El infortunado, absorto por el juego, no oyó el motor de la horrible máquina y, sin darse cuenta, se echó debajo de un camión.
Fue espantoso el trauma para el pueblo y fue dolor inmenso y desconsuelo para el resto de la vida de la tía, que a pesar del sufrimiento, ahora sí puede decirse que llegó a edad octogenaria.
Marchó la espigadora, con su tormento, al otro pueblo, al hogar del hermano y quedó abandonada su casa para siempre. Sólo una vez, los años bisiestos, el veintinueve de febrero, se entreabren las ventanas.
Eso al menos manifiesta un inestable que nunca duerme por las noches y que desde joven siempre marcha errante. Anda pregonando por las calles de Albalate que, esa noche, cargados de pinturas, bocetos y pinceles varios niños alados se introdujeron en la casa por el ojo de la cerradura y las carcomidas rendijas de la puerta. Asegura que sólo uno es del pueblo. Es de ojos azules y tiene pelo rubio un tanto ondulado. Dice que se pasaron la noche pintando paisajes, cantando poemas, revoloteando por la casa y jugando a esconderse en las grietas de los muros, en los candiles, en los cántaros, detrás de las telarañas, debajo de las tazas y dentro de sartenes oxidadas. La gente se mofa de él. Nadie le hace caso. Es un pobre paria, demente febril, pura escoria delirante y orate caminante de la noche.
Lo que sí sabe la gente del pueblo, es cómo al alba, los veintinueve de febrero, por encima de la casa y durante efímeros segundos, se distingue un sutil y gaseoso lienzo. Hoy parece que el marco del cuadro está construido con ramas de olivo, su fondo pintado de azul, el contorno sombreado de espigas de trigo y en el centro un querubín. Es una perspectiva sorprendente y fugaz que se diluye y que nadie comprende.

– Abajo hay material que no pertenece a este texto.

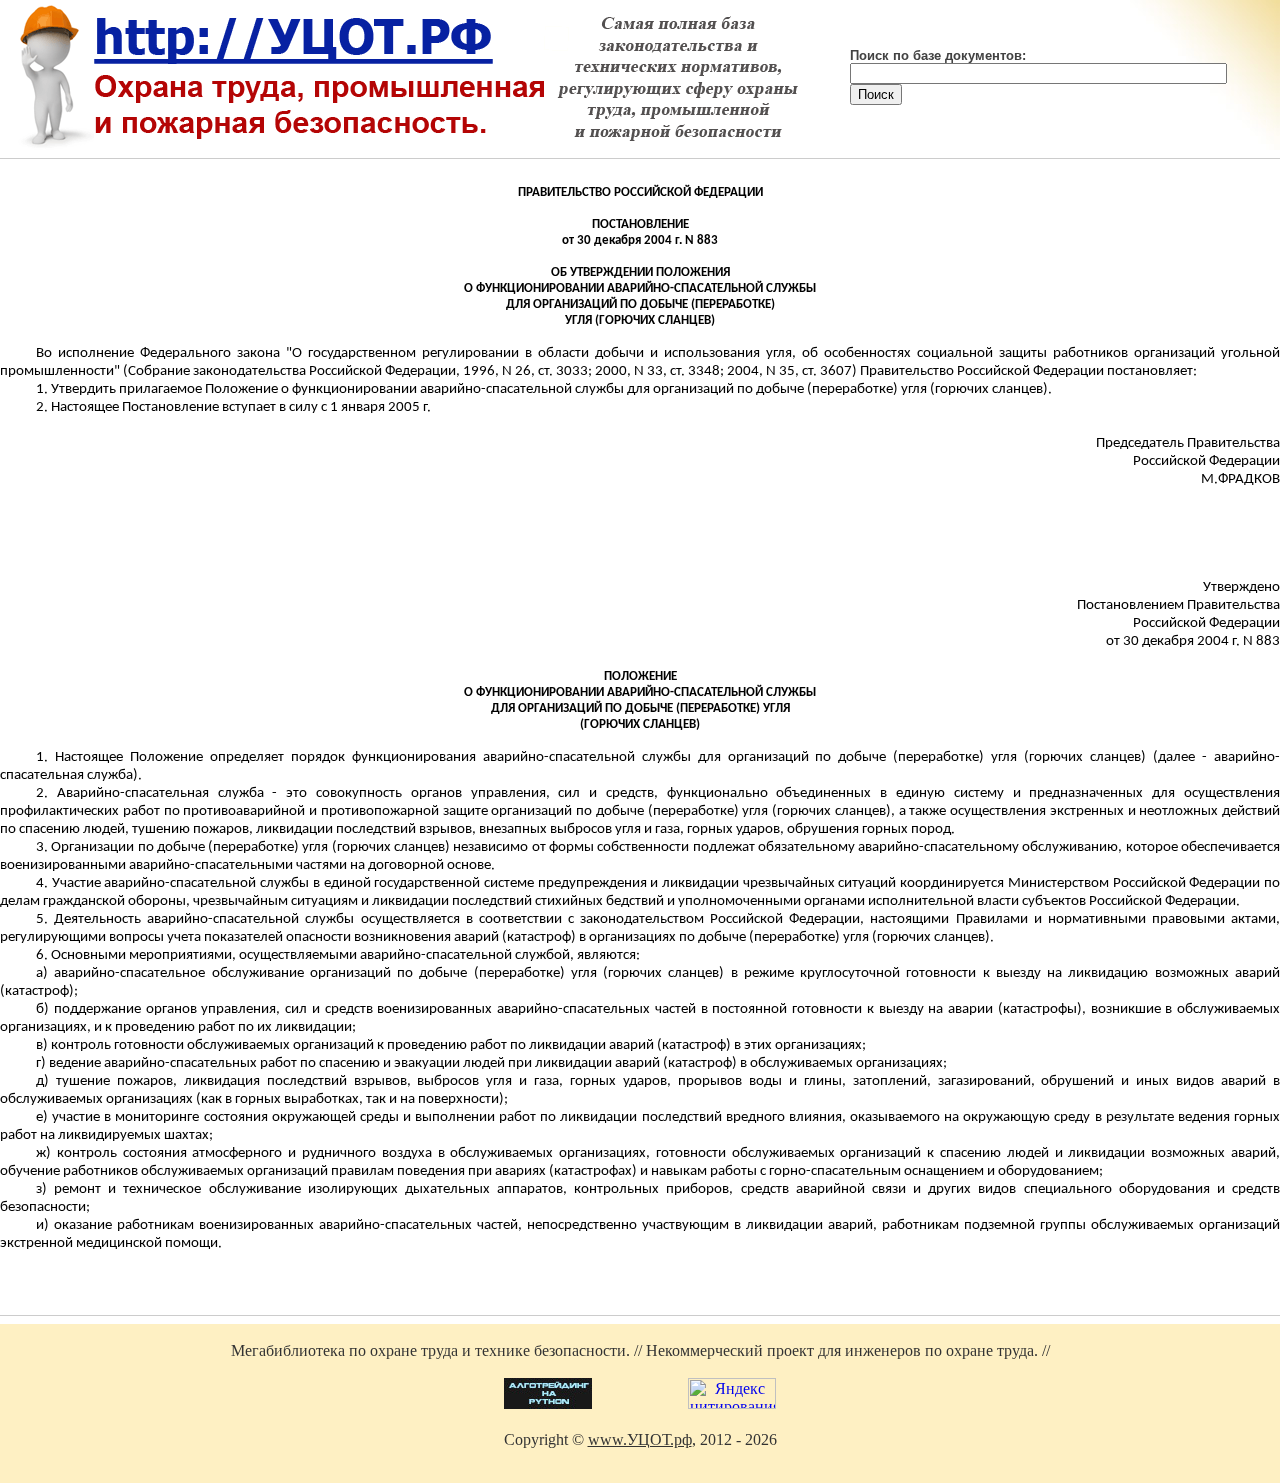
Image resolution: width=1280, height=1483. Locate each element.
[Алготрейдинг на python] (548, 1403)
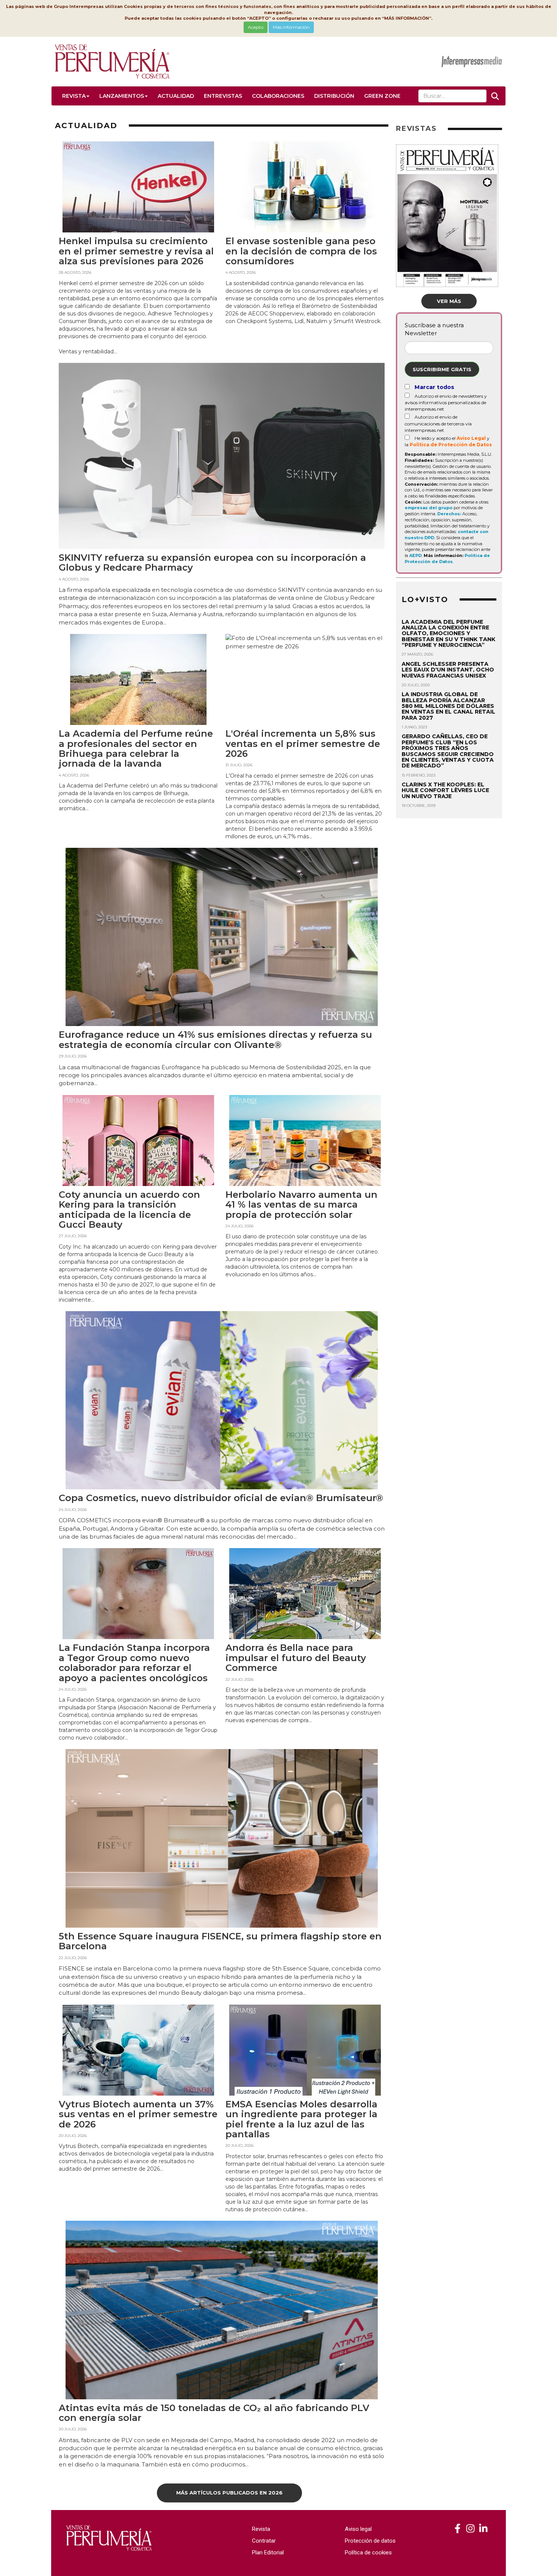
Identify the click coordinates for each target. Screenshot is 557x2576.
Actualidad (176, 96)
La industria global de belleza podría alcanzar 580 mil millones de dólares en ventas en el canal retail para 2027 (448, 706)
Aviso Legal (471, 438)
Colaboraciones (278, 96)
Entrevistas (223, 96)
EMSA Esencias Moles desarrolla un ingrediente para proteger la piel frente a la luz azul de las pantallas (301, 2119)
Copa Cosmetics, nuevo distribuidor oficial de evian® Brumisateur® (221, 1497)
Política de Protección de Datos (451, 444)
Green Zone (382, 96)
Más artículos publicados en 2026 (229, 2493)
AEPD (415, 555)
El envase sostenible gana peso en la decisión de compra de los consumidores (301, 251)
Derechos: (449, 513)
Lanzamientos (121, 96)
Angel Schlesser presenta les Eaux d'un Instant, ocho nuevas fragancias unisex (448, 669)
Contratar (264, 2540)
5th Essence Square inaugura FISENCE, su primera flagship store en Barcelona (220, 1941)
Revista (74, 96)
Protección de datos (370, 2540)
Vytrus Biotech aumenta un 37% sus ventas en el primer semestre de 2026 (138, 2114)
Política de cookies (368, 2552)
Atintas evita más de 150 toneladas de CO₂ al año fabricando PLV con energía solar (214, 2412)
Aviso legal (358, 2529)
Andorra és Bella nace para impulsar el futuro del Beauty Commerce (295, 1657)
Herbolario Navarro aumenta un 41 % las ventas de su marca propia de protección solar (301, 1204)
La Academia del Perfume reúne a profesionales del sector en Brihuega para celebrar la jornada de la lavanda (136, 748)
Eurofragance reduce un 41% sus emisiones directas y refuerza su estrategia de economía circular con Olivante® (215, 1039)
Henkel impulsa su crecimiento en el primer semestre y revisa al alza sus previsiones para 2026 (136, 251)
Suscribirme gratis (442, 369)
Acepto (255, 27)
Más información (291, 27)
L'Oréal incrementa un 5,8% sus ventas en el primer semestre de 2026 (302, 743)
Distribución (334, 96)
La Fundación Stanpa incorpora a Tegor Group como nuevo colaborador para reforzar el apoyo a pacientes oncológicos (134, 1662)
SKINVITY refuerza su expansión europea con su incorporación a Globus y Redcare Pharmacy (212, 562)
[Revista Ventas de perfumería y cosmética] (457, 2529)
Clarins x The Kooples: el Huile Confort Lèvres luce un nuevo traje (445, 790)
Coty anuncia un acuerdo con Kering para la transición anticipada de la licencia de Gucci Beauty (129, 1209)
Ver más (449, 301)
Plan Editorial (268, 2552)
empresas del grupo (428, 507)
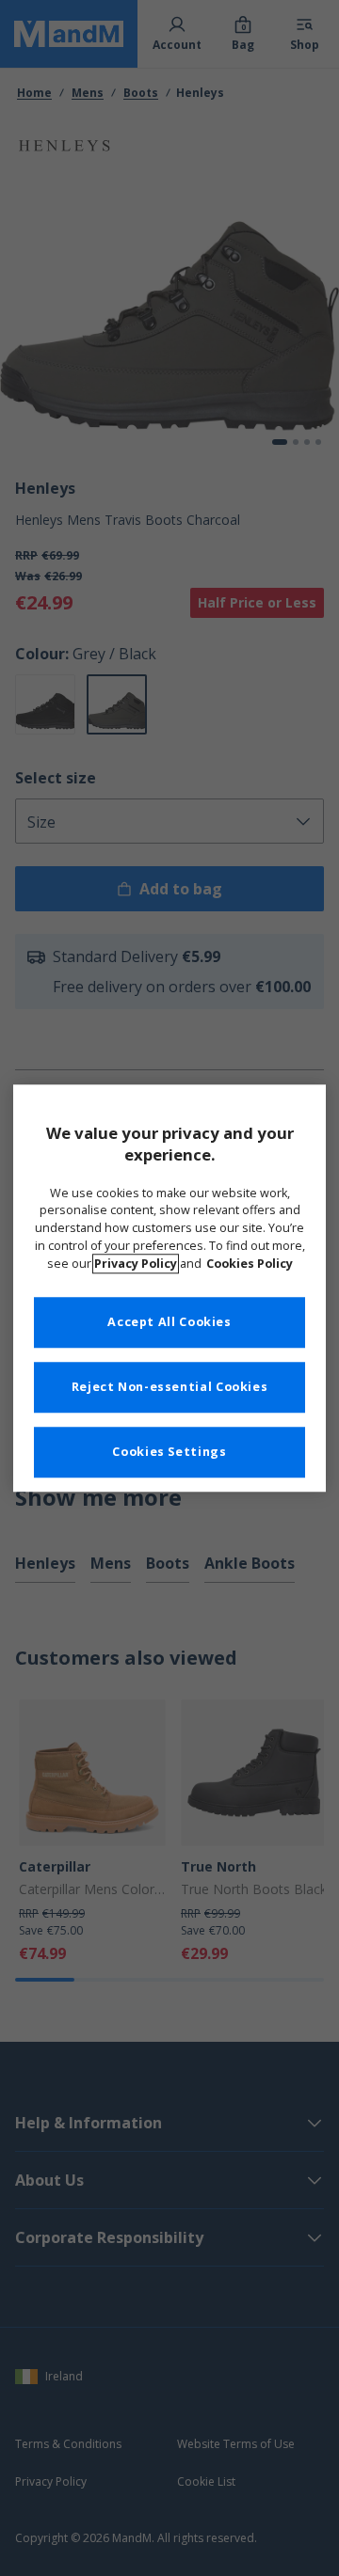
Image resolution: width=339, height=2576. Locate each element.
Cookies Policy (249, 1264)
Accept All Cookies (169, 1322)
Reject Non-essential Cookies (170, 1387)
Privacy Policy (135, 1264)
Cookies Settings (169, 1452)
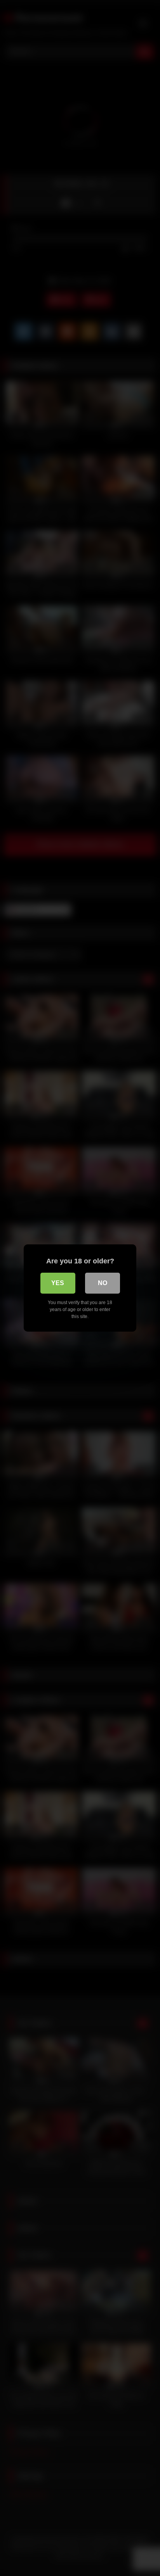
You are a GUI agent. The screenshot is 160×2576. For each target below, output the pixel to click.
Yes (57, 1283)
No (102, 1283)
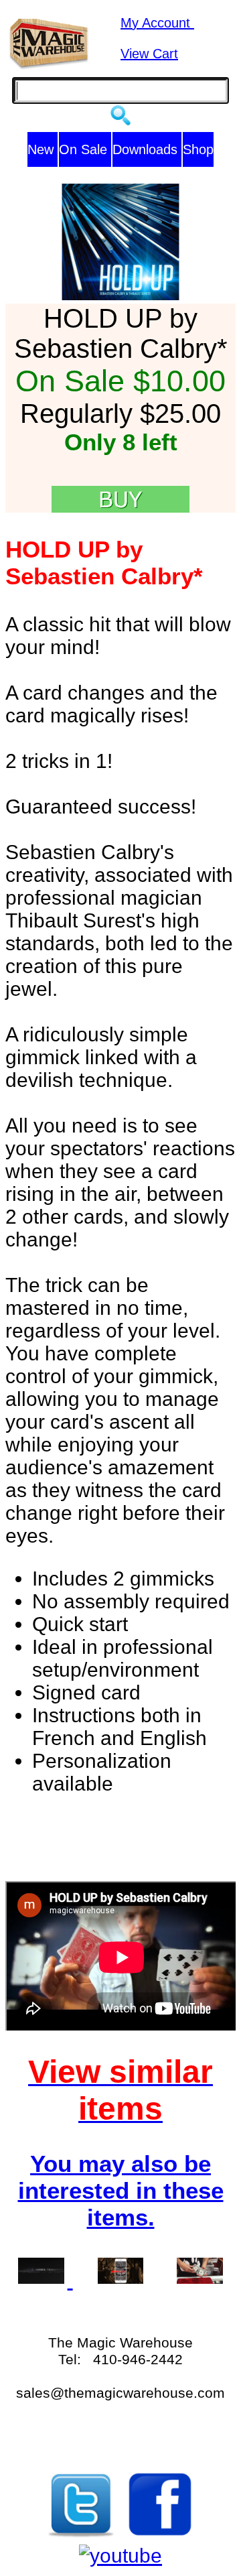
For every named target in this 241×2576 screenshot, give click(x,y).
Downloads (146, 149)
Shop (198, 149)
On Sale (85, 149)
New (42, 149)
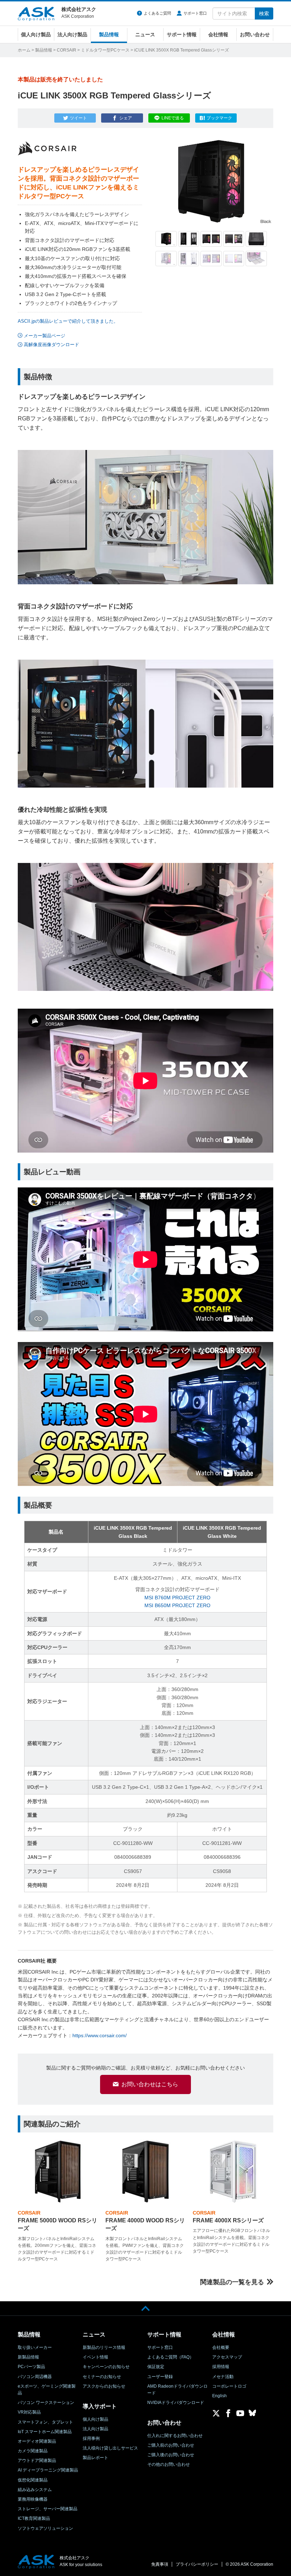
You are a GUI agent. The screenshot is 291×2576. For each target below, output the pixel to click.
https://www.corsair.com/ (99, 2035)
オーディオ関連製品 (37, 2441)
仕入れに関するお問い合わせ (175, 2435)
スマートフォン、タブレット (45, 2422)
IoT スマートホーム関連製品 (45, 2431)
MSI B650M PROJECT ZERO (177, 1605)
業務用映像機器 (33, 2499)
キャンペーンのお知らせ (106, 2366)
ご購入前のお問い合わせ (170, 2445)
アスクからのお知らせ (104, 2386)
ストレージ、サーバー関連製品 (47, 2508)
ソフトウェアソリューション (45, 2528)
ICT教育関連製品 (34, 2518)
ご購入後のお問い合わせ (170, 2454)
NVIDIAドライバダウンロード (175, 2402)
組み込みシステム (35, 2489)
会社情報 (218, 34)
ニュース (145, 34)
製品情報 (109, 34)
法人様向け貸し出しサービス (110, 2448)
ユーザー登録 (160, 2376)
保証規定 (155, 2366)
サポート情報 (182, 34)
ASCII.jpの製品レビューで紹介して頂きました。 (68, 321)
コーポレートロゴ (229, 2386)
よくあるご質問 (157, 13)
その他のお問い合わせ (168, 2464)
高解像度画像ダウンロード (51, 344)
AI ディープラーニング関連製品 (48, 2470)
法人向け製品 (72, 34)
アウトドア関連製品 (37, 2460)
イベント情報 (95, 2357)
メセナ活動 (223, 2376)
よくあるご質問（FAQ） (170, 2357)
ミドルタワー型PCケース (105, 50)
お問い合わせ (255, 34)
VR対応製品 (29, 2412)
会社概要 (220, 2347)
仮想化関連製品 (33, 2480)
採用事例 (91, 2438)
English (219, 2395)
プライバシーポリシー (197, 2564)
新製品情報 (28, 2357)
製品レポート (95, 2457)
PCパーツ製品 (31, 2366)
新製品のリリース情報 (104, 2347)
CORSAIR (66, 50)
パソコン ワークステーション (46, 2402)
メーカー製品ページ (44, 335)
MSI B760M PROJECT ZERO (177, 1597)
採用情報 (220, 2366)
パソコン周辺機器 (35, 2376)
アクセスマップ (227, 2357)
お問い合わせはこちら (149, 2084)
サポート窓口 (195, 13)
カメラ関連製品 (33, 2450)
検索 (264, 13)
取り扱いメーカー (35, 2347)
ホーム (24, 50)
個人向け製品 (36, 34)
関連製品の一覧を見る (232, 2282)
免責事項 (159, 2564)
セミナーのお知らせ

El paria, el demente, el humilde e inestable viandante recorre las calles de la aldea. Se para junto a una cruz que alguien colocó, hace mucho tiempo, en el margen de la carretera. Está sucia, carcomida, enmohecida. Escupe en un pañuelo mugriento y trata de limpiarla. Se trastabilla, logra recuperar el equilibrio y continúa su camino vagando sin rumbo dando patadas a un bote. Porque el hombre, siempre guarda un bote en un bolsillo para darle patadas cuando camina. Anhela y espera el siguiente bisiesto. Sólo faltan cuatro años. Mira hacia la casa, esboza un guiño y rememora los nombres de una dama y un amigo.
Teresa era el de ella. Ausencio llamábase él y doce años tenía el día que se fue.